Puis, comme un cadeau du ciel, on découvre l’existence d’une rue nommée Quebec, à Denver. Clin d’œil aux Nordiques ? Façon cruelle de tourner le fer dans la plaie des anciens partisans de l’équipe ? Allons voir.

La rue Quebec n’est pas à la porte. Du centre-ville, une bonne trentaine de minutes en autobus sont nécessaires pour s’y rendre. Le trajet est néanmoins divertissant. Tout le monde se salue, semble se connaître.

Photo guillaume lefrançois, La Presse

À bord de l’autobus 43

Ah oui… et Shea Weber est échangé pendant le trajet. On doit encore une fière chandelle au confrère Simon-Olivier pour avoir assuré la relève, parce qu’une fois sorti de l’autobus, il fait si chaud que le téléphone est frappé d’un coup de chaleur, ce qui désactive certaines fonctions, comme l’internet. Bye, bye, visioconférence de Kent Hughes.

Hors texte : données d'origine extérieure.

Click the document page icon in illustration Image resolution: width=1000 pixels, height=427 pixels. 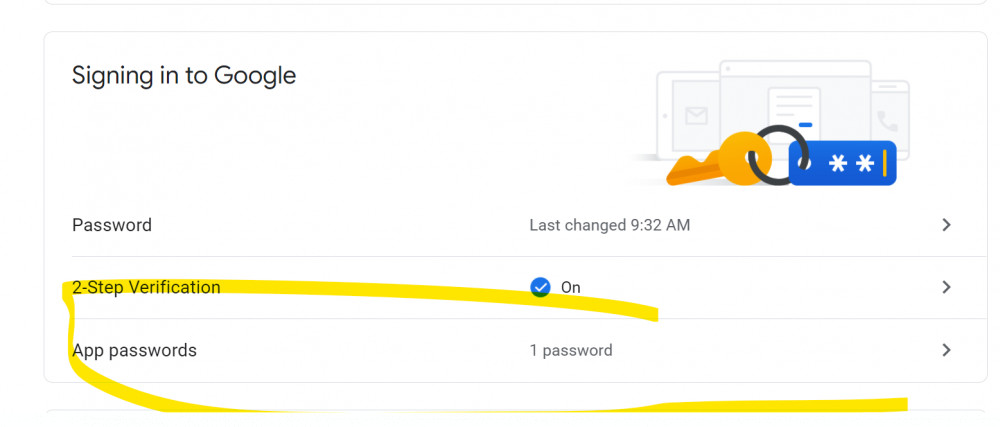[x=793, y=112]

On se sent alors au summum de l’utilité au travail, perdu en banlieue, à 35 °C, en train de prendre en photo l’équivalent du boulevard Tricentenaire à Pointe-aux-Trembles, sur une rue qui n’a clairement aucun sacripant de lien avec Québec, pendant que de vraies nouvelles de hockey se passent.

Photo guillaume lefrançois, La Presse

Mail commercial de la rue Quebec

« La rue Quebec est située dans un secteur où les rues sont en ordre alphabétique, avec deux rues pour chaque lettre, nous explique Phil Goodstein, auteur et historien local. La première rue est nommée en l’honneur d’une personne, d’une figure littéraire ou d’un lieu géographique, et la deuxième, pour une plante. »

Les deux noms retenus ont donc été Quince (qui signifie « coing », le fruit du cognassier) et Quebec. « En raison de la rareté des lieux commençant par la lettre Q, le choix de Québec semble logique », poursuit M. Goodstein.

« Et c’est probablement une coïncidence, mais tout juste à l’est de la rue Quebec, sur le terrain d’une ancienne base militaire, il y a un secteur en revitalisation, qui comporte un gym et une patinoire de hockey. »

Notre trajet d’autobus nous a amené à plusieurs kilomètres au nord dudit secteur, donc pas de photo de l’aréna, malheureusement. La virée nous a toutefois fait connaître Station 26, la microbrasserie évoquée dans la carte postale de samedi. Au moins, la bière était bonne.